The global supply chain is encountering massive shortages. Cannabis businesses feel the pressure in delayed deliveries, back-ordered supplies, and severe shortages of critical raw materials. It's created an ongoing crisis impacting cannabis packaging, extractors, producers, retailers, and cultivation. When sourcing supplies abroad, you can expect delays and immense costs, sometimes up to 100x. The elevated cost of goods and a massive increase in shipping charges have created an unprecedented crisis that all businesses are feeling.
What is a supply chain?
Supply chains are a system of organizations, information, and resources involved in supplying products or services to a consumer in commerce.
Why do we have supply chain disruptions?
The global shutdown in early 2020 raised concerns about shortages in future supply chains. Since most manufacturers were forced to close, the entire supply chain suffered, and most businesses struggled to catch up once the lockdown was lifted.

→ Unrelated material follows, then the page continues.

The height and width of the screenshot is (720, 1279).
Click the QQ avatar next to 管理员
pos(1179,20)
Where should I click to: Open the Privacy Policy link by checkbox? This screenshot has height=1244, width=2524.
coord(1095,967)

Raw materials were not processed, businesses weren't producing, and shipments were at a standstill. According to Dunn & Bradstreet, almost 90% of Fortune 1000 companies experienced complications to their supply chain. The 2021 Suez Canal blockade further compounded the deficit.
Supply chain concerns are becoming a reality across most businesses, including cannabis. A lack of shipping containers is nothing new, but the extent of this shortage is unprecedented. Increased transportation costs and backlogs that started in 2020 may remain far into 2024.

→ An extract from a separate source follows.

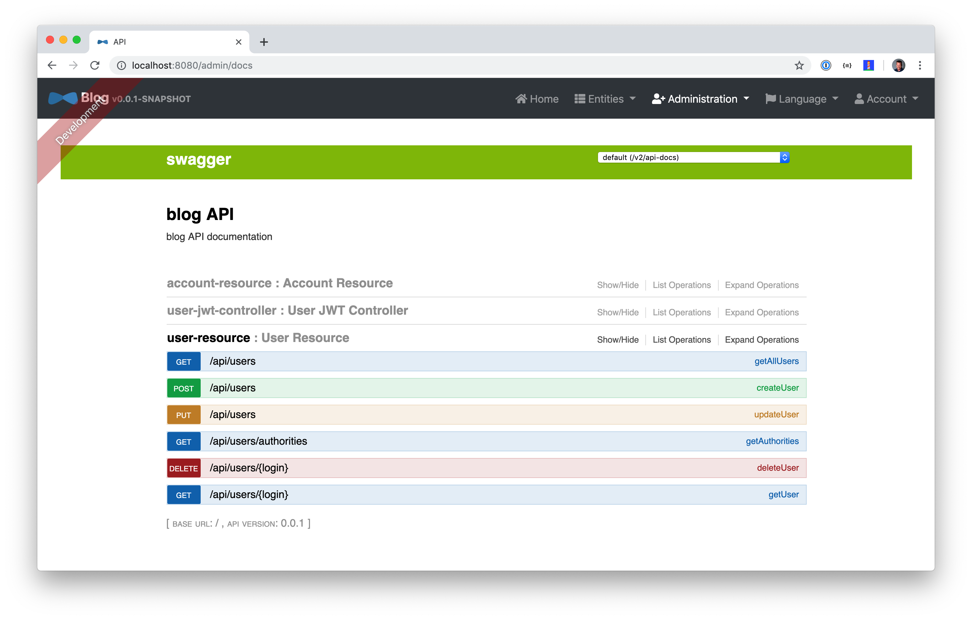Open the Language menu
The height and width of the screenshot is (620, 972).
point(802,99)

Mitigating supply chain shortages.
None of this is good news, so how can businesses mitigate the consequences? Dunn & Bradstreet recommends developing a risk assessment process to recognize and observe the potential impact on productivity. It’s something all businesses should do but probably don’t.
Assess local suppliers' capabilities to see if they have similar products or supplies that you can temporarily substitute. Monitor your supply chain and stay on top of delays. Create monitoring processes for Tier 1 and Tier 2 suppliers. Identify alternative suppliers in less impacted regions as a backup. Build supply contingency plans and policies, so you're prepared if new shortages appear. Identify geographically diverse suppliers and dual source critical components, so you're not putting all of your eggs in one basket.
Periodically test and revise your strategy to stay up to date. Consider revising your product(s) to use components more readily available in your area. You can also pivot your business strategy to take advantage of a surplus in other products or supplies.
There are ways to ease the influence that supply chain issues have on your business. Stay receptive; trying times can make your business more powerful and efficient if you remain open to new ways to work.